■ Work to be completed ■
Send back the entries below exactly as they appear.

■ Entries supplied ■
────────────────────

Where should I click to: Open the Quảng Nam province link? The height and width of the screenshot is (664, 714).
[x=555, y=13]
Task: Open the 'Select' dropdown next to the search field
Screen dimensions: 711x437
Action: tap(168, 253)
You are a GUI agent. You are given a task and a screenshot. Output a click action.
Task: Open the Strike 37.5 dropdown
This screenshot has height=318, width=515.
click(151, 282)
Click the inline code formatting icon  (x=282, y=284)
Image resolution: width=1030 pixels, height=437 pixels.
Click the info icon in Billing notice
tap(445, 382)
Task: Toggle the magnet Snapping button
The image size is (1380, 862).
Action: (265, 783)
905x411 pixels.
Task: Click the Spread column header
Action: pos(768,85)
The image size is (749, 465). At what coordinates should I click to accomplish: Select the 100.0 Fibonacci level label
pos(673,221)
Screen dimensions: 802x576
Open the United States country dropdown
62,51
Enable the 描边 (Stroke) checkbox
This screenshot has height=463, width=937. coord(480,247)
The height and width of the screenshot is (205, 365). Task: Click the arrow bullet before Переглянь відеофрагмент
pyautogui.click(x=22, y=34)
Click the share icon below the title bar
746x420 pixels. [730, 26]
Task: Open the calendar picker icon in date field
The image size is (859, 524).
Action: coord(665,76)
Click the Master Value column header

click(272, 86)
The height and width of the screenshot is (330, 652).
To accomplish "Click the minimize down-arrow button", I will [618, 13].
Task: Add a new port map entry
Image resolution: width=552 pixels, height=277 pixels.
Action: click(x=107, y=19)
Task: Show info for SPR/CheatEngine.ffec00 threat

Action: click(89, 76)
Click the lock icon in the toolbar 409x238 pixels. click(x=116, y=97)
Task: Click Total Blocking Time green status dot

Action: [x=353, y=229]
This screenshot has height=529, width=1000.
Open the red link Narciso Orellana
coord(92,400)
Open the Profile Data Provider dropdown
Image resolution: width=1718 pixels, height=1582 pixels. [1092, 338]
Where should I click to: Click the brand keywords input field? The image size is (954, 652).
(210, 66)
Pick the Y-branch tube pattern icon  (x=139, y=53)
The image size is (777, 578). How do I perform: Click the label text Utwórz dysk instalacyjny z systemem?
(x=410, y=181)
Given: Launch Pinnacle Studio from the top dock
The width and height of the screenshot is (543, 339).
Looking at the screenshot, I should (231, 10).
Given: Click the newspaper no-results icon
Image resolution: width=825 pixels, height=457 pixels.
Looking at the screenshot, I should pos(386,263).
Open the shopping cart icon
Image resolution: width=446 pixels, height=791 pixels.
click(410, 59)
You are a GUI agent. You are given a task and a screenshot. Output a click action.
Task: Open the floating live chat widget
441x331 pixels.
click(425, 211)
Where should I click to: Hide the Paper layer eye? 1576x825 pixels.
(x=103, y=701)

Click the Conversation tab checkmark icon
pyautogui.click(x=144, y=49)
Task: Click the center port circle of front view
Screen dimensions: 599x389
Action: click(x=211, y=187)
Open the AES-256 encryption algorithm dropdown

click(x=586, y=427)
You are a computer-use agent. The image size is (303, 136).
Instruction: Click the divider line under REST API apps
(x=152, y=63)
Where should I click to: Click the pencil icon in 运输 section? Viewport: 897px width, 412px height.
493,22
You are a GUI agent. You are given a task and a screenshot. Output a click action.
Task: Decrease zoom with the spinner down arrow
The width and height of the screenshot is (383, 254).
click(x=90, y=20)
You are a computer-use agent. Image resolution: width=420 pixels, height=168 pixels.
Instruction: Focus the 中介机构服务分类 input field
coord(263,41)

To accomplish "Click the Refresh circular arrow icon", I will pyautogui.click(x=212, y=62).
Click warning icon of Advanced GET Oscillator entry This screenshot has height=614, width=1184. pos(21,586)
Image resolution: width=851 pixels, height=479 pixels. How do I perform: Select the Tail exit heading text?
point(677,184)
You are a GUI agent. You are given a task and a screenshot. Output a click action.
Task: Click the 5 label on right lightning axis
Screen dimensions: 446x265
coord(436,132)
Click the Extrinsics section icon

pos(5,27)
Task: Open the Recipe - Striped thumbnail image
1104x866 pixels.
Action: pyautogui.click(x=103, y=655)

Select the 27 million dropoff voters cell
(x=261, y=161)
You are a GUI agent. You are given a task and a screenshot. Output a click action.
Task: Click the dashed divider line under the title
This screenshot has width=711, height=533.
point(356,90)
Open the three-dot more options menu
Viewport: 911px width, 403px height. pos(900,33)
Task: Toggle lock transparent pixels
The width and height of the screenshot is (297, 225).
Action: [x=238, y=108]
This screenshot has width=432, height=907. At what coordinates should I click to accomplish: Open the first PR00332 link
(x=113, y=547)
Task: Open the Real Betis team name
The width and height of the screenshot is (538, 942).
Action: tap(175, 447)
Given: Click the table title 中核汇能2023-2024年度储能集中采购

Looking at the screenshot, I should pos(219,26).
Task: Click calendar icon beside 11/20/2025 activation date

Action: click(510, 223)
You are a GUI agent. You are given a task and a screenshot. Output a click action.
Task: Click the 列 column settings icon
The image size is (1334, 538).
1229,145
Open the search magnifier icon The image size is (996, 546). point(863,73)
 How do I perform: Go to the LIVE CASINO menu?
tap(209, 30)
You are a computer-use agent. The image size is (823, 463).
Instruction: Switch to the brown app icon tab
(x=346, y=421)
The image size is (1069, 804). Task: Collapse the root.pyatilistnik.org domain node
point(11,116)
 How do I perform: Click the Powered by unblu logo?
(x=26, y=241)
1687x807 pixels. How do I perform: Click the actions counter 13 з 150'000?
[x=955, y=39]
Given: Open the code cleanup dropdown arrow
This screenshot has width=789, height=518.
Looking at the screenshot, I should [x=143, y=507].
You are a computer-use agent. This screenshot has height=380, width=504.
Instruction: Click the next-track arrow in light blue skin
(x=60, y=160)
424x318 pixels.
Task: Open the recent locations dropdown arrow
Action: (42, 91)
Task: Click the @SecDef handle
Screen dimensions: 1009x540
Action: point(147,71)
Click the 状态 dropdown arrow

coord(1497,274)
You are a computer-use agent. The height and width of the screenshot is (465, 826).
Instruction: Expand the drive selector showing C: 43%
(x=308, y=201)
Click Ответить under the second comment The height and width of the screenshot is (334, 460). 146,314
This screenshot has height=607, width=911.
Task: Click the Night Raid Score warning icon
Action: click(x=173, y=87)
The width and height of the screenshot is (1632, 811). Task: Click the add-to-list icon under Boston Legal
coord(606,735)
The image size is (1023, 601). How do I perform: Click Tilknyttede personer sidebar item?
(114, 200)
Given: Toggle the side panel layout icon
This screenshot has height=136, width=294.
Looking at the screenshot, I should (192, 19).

────────────────────

■ Task result ■
Where should I click to: Open the Quảng Nam province link? The height and width of the screenshot is (664, 714).
[x=555, y=13]
Task: Open the 'Select' dropdown next to the search field
Screen dimensions: 711x437
Action: tap(168, 253)
You are a GUI agent. You are given a task and a screenshot. Output a click action.
Task: Open the Strike 37.5 dropdown
This screenshot has height=318, width=515.
click(151, 282)
Click the inline code formatting icon  (x=282, y=284)
Image resolution: width=1030 pixels, height=437 pixels.
Click the info icon in Billing notice
tap(445, 382)
Task: Toggle the magnet Snapping button
The image size is (1380, 862).
Action: (265, 783)
905x411 pixels.
Task: Click the Spread column header
Action: pos(768,85)
The image size is (749, 465). At what coordinates should I click to accomplish: Select the 100.0 Fibonacci level label
pos(673,221)
Screen dimensions: 802x576
Open the United States country dropdown
62,51
Enable the 描边 (Stroke) checkbox
This screenshot has height=463, width=937. coord(480,247)
The height and width of the screenshot is (205, 365). Task: Click the arrow bullet before Переглянь відеофрагмент
pyautogui.click(x=22, y=34)
Click the share icon below the title bar
746x420 pixels. [730, 26]
Task: Open the calendar picker icon in date field
The image size is (859, 524).
Action: coord(665,76)
Click the Master Value column header

click(272, 86)
The height and width of the screenshot is (330, 652).
To accomplish "Click the minimize down-arrow button", I will [618, 13].
Task: Add a new port map entry
Image resolution: width=552 pixels, height=277 pixels.
Action: click(x=107, y=19)
Task: Show info for SPR/CheatEngine.ffec00 threat

Action: click(89, 76)
Click the lock icon in the toolbar 409x238 pixels. click(x=116, y=97)
Task: Click Total Blocking Time green status dot

Action: [x=353, y=229]
This screenshot has height=529, width=1000.
Open the red link Narciso Orellana
coord(92,400)
Open the Profile Data Provider dropdown
Image resolution: width=1718 pixels, height=1582 pixels. [1092, 338]
Where should I click to: Click the brand keywords input field? The image size is (954, 652).
(210, 66)
Pick the Y-branch tube pattern icon  (x=139, y=53)
The image size is (777, 578). How do I perform: Click the label text Utwórz dysk instalacyjny z systemem?
(x=410, y=181)
Given: Launch Pinnacle Studio from the top dock
The width and height of the screenshot is (543, 339).
Looking at the screenshot, I should (231, 10).
Given: Click the newspaper no-results icon
Image resolution: width=825 pixels, height=457 pixels.
Looking at the screenshot, I should pos(386,263).
Open the shopping cart icon
Image resolution: width=446 pixels, height=791 pixels.
click(410, 59)
You are a GUI agent. You are given a task and a screenshot. Output a click action.
Task: Open the floating live chat widget
441x331 pixels.
click(425, 211)
Where should I click to: Hide the Paper layer eye? 1576x825 pixels.
(x=103, y=701)

Click the Conversation tab checkmark icon
pyautogui.click(x=144, y=49)
Task: Click the center port circle of front view
Screen dimensions: 599x389
Action: click(x=211, y=187)
Open the AES-256 encryption algorithm dropdown

click(x=586, y=427)
You are a computer-use agent. The image size is (303, 136).
Instruction: Click the divider line under REST API apps
(x=152, y=63)
Where should I click to: Click the pencil icon in 运输 section? Viewport: 897px width, 412px height.
493,22
You are a GUI agent. You are given a task and a screenshot. Output a click action.
Task: Decrease zoom with the spinner down arrow
The width and height of the screenshot is (383, 254).
click(x=90, y=20)
You are a computer-use agent. Image resolution: width=420 pixels, height=168 pixels.
Instruction: Focus the 中介机构服务分类 input field
coord(263,41)

To accomplish "Click the Refresh circular arrow icon", I will pyautogui.click(x=212, y=62).
Click warning icon of Advanced GET Oscillator entry This screenshot has height=614, width=1184. pos(21,586)
Image resolution: width=851 pixels, height=479 pixels. How do I perform: Select the Tail exit heading text?
point(677,184)
You are a GUI agent. You are given a task and a screenshot. Output a click action.
Task: Click the 5 label on right lightning axis
Screen dimensions: 446x265
coord(436,132)
Click the Extrinsics section icon

pos(5,27)
Task: Open the Recipe - Striped thumbnail image
1104x866 pixels.
Action: pyautogui.click(x=103, y=655)

Select the 27 million dropoff voters cell
(x=261, y=161)
You are a GUI agent. You are given a task and a screenshot. Output a click action.
Task: Click the dashed divider line under the title
This screenshot has width=711, height=533.
point(356,90)
Open the three-dot more options menu
Viewport: 911px width, 403px height. pos(900,33)
Task: Toggle lock transparent pixels
The width and height of the screenshot is (297, 225).
Action: [x=238, y=108]
This screenshot has width=432, height=907. At what coordinates should I click to accomplish: Open the first PR00332 link
(x=113, y=547)
Task: Open the Real Betis team name
The width and height of the screenshot is (538, 942).
Action: tap(175, 447)
Given: Click the table title 中核汇能2023-2024年度储能集中采购

Looking at the screenshot, I should pos(219,26).
Task: Click calendar icon beside 11/20/2025 activation date

Action: click(510, 223)
You are a GUI agent. You are given a task and a screenshot. Output a click action.
Task: Click the 列 column settings icon
The image size is (1334, 538).
1229,145
Open the search magnifier icon The image size is (996, 546). point(863,73)
 How do I perform: Go to the LIVE CASINO menu?
tap(209, 30)
You are a computer-use agent. The image size is (823, 463).
Instruction: Switch to the brown app icon tab
(x=346, y=421)
The image size is (1069, 804). Task: Collapse the root.pyatilistnik.org domain node
point(11,116)
 How do I perform: Click the Powered by unblu logo?
(x=26, y=241)
1687x807 pixels. How do I perform: Click the actions counter 13 з 150'000?
[x=955, y=39]
Given: Open the code cleanup dropdown arrow
This screenshot has width=789, height=518.
Looking at the screenshot, I should [x=143, y=507].
You are a computer-use agent. This screenshot has height=380, width=504.
Instruction: Click the next-track arrow in light blue skin
(x=60, y=160)
424x318 pixels.
Task: Open the recent locations dropdown arrow
Action: (42, 91)
Task: Click the @SecDef handle
Screen dimensions: 1009x540
Action: point(147,71)
Click the 状态 dropdown arrow

coord(1497,274)
You are a computer-use agent. The height and width of the screenshot is (465, 826).
Instruction: Expand the drive selector showing C: 43%
(x=308, y=201)
Click Ответить under the second comment The height and width of the screenshot is (334, 460). 146,314
This screenshot has height=607, width=911.
Task: Click the Night Raid Score warning icon
Action: click(x=173, y=87)
The width and height of the screenshot is (1632, 811). Task: Click the add-to-list icon under Boston Legal
coord(606,735)
The image size is (1023, 601). How do I perform: Click Tilknyttede personer sidebar item?
(114, 200)
Given: Toggle the side panel layout icon
This screenshot has height=136, width=294.
Looking at the screenshot, I should (192, 19).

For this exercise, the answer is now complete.